The most effective non-invasive tool to study these lesions is MRI. Various MRI sequences provide useful information to aid in the detection of the various tissue types composing the mass. Neuromuscular and smooth muscle choristomas are isointense and enhance strongly with contrast [7,8], whereas lipochoristomas are hyperintense and do not usually enhance with contrast. The most effective method to detect them is by comparing the MRI with and without fat suppression, which will cause a signal loss in choristomas with high lipid content [9,10]. This concept is helpful with lipomas of the CPA and IAC, as the treatment of choice of these lesions is observation as well . Nonetheless, in many occasions, choristomas are not distinguishable from VS  and the diagnosis is made after resection of the mass. The point of preoperative diagnosis is particularly important because of the high number of IAC tumors which are treated with radiosurgery without pathologic diagnosis. According to Carlson et al. in a review of 8330 patients treated between 2004 and 2011, radiosurgery was used without pathologic diagnosis in 29% of presumed VSs , and likely most if not all strictly intracanalicular tumors are treated without pathologic diagnosis. Clearly, there is no indication for radiosurgery for benign developmental lesions such as choristomas and exposes patients to the known and potential risks of radiosurgery and almost certain eventual hearing loss [13-16].

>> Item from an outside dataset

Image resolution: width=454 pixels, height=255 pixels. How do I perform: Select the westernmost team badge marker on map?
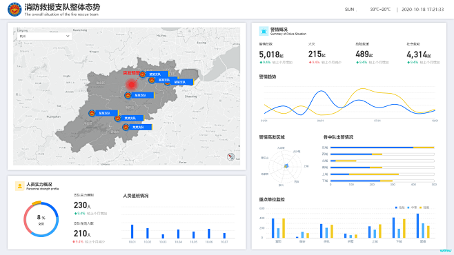point(92,113)

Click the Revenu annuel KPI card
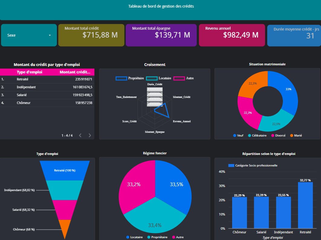point(232,35)
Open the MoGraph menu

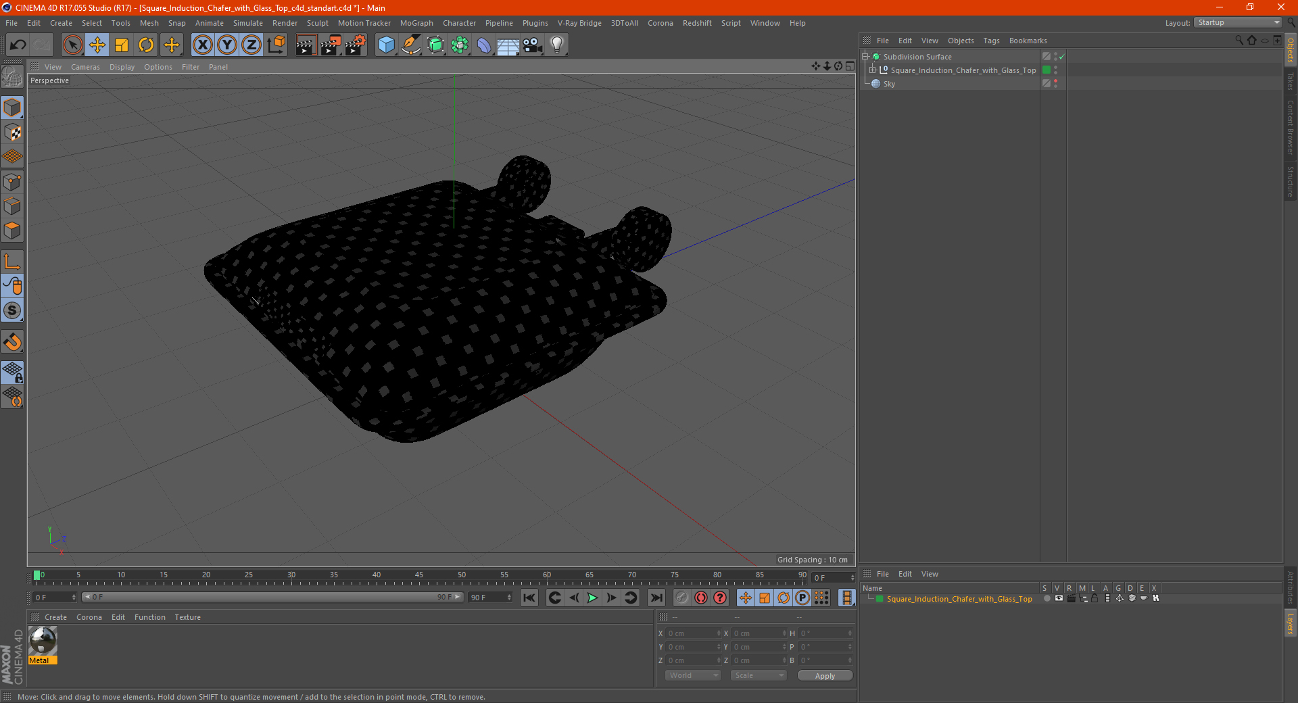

When MRI is non-diagnostic in a patient with a symptomatic IAC mass, and surgery is commenced, the surgeon should have a heightened awareness and intraoperative pathologic consultation can guide the surgical goals . In the event that a choristoma is encountered, resection can be aborted with the goal of neurologic preservation.

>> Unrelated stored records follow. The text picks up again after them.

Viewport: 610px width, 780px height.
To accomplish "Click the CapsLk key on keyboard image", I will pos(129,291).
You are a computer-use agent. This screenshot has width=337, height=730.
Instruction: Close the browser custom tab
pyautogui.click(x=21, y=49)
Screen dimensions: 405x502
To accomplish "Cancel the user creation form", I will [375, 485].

Choristomas are rare benign mass lesions that can occur in the IAC and mimic VSs. Choristomas are best treated conservatively, are unlikely to require resection and have no expected benefit from radiation. Since hearing loss rather than hearing preservation might be induced by surgical resection, one should refrain from complete surgical resection. On the other hand, the high number of IAC tumors treated primarily with radiosurgery today without pathologic confirmation, the occurrence of choristomas raise issues with this strategy, particularly because the exact incidence of intracanalicular choristomas are unknown. Identifying these lesions based on MRI could prevent many patients from unnecessary treatment. We suggest that fat suppression can indicate the presence of a choristoma or lipoma rather than a VS and should be performed in the evaluation of IAC lesions. In the event that a preoperative diagnosis is not possible, awareness of these lesions can allow for intraoperative pathology to better define the surgical goals.